**Aim**
Locate each line in the records that contains the string "resolution" and copy those lines out in full.

**Data for processing**
┄┄┄┄┄┄

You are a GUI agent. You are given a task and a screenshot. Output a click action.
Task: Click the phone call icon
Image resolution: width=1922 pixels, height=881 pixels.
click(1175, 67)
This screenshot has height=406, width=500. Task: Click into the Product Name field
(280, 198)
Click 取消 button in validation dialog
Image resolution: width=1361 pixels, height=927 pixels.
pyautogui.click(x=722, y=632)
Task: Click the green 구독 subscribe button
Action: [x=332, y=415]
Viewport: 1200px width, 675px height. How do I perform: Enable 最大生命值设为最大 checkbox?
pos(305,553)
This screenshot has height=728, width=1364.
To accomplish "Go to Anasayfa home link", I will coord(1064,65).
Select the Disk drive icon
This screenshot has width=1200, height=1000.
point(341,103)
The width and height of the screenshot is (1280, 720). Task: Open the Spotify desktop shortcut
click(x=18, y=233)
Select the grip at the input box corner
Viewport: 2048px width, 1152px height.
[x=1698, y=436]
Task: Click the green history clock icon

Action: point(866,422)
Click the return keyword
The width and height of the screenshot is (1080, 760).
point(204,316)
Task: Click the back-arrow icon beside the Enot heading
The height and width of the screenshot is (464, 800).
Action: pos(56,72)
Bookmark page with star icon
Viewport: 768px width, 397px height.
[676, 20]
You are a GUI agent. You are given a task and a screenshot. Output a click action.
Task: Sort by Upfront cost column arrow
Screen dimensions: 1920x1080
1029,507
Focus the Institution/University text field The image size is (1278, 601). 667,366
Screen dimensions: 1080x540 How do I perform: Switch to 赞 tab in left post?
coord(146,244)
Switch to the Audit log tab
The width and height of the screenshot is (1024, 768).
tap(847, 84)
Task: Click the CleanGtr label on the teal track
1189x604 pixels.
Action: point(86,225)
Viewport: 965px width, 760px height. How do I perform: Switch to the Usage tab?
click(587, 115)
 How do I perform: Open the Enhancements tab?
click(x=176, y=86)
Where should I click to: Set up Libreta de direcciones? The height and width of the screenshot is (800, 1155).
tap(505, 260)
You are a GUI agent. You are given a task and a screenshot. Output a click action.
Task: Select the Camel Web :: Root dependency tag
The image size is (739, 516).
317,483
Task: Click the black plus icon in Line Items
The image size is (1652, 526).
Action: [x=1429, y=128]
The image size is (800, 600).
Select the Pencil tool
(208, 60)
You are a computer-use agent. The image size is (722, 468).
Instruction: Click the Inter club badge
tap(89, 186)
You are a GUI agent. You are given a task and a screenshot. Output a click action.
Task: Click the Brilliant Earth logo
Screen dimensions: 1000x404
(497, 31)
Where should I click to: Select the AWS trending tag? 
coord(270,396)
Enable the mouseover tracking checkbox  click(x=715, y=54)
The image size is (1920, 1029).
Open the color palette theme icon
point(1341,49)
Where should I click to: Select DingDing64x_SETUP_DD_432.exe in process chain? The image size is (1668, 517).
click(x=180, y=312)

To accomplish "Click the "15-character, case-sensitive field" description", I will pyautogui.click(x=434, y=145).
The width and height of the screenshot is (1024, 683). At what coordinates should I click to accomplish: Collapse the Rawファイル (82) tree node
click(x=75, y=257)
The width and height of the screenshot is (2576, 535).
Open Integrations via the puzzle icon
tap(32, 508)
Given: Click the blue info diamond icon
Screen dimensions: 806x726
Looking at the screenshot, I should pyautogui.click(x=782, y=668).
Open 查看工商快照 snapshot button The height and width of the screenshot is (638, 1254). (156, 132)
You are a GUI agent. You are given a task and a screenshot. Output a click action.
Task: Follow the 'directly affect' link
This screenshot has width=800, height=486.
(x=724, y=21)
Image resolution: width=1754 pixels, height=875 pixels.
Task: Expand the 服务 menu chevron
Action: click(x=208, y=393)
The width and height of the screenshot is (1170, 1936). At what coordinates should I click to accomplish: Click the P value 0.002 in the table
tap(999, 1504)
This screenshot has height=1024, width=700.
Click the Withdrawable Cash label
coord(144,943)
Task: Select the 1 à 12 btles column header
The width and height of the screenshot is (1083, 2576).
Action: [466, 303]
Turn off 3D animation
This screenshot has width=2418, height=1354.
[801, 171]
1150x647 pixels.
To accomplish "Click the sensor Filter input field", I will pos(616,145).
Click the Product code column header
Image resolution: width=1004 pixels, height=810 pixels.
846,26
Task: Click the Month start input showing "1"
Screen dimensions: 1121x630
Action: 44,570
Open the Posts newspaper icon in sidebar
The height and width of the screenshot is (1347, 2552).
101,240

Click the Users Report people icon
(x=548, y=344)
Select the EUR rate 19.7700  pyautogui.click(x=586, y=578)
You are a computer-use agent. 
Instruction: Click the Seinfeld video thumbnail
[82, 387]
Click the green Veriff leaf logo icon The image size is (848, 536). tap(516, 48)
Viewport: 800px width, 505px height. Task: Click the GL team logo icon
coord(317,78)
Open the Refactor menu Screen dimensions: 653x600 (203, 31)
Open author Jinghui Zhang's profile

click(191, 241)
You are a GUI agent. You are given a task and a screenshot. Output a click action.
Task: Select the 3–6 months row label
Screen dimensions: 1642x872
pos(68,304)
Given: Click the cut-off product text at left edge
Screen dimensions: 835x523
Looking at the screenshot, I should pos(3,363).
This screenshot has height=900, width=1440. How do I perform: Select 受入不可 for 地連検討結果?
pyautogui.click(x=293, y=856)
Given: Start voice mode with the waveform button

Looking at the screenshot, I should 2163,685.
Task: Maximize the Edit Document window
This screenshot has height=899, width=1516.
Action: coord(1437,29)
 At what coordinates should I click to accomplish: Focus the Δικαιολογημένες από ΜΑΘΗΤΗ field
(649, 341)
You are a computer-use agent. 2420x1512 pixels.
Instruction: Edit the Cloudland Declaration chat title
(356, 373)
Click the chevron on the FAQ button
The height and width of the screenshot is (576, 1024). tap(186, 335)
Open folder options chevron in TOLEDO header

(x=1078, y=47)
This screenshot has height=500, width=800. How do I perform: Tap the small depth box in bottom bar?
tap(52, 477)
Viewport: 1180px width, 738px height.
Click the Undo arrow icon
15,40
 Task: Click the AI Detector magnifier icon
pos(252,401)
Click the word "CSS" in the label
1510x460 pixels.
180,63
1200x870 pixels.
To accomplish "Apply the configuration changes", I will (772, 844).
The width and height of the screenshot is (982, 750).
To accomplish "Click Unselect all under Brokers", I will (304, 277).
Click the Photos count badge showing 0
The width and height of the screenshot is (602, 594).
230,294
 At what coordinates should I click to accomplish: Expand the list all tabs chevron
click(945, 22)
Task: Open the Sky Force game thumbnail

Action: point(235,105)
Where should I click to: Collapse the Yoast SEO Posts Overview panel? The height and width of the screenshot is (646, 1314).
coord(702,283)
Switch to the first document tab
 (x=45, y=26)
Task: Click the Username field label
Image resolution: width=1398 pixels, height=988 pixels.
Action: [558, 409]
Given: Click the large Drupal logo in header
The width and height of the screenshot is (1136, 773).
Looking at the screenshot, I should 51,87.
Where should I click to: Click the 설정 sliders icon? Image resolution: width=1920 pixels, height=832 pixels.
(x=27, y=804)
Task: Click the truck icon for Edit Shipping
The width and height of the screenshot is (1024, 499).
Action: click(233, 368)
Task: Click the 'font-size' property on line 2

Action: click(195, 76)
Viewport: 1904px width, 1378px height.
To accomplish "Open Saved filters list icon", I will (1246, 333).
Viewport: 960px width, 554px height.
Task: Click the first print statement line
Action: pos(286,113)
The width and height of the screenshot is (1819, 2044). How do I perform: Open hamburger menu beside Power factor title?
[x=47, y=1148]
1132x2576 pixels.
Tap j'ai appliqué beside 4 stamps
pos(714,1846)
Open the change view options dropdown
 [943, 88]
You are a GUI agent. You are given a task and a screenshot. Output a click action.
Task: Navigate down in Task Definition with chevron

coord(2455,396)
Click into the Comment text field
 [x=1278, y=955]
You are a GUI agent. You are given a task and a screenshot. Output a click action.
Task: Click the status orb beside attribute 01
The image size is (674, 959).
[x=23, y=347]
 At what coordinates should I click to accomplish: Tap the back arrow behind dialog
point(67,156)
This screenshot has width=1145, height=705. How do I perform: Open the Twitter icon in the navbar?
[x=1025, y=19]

┄┄┄┄┄┄

**Solution**
Image resolution: width=1922 pixels, height=881 pixels.
Image resolution: width=1361 pixels, height=927 pixels.
Image resolution: width=1754 pixels, height=875 pixels.
Image resolution: width=1004 pixels, height=810 pixels.
Image resolution: width=1398 pixels, height=988 pixels.
Where should I click to: Click the 설정 sliders icon? Image resolution: width=1920 pixels, height=832 pixels.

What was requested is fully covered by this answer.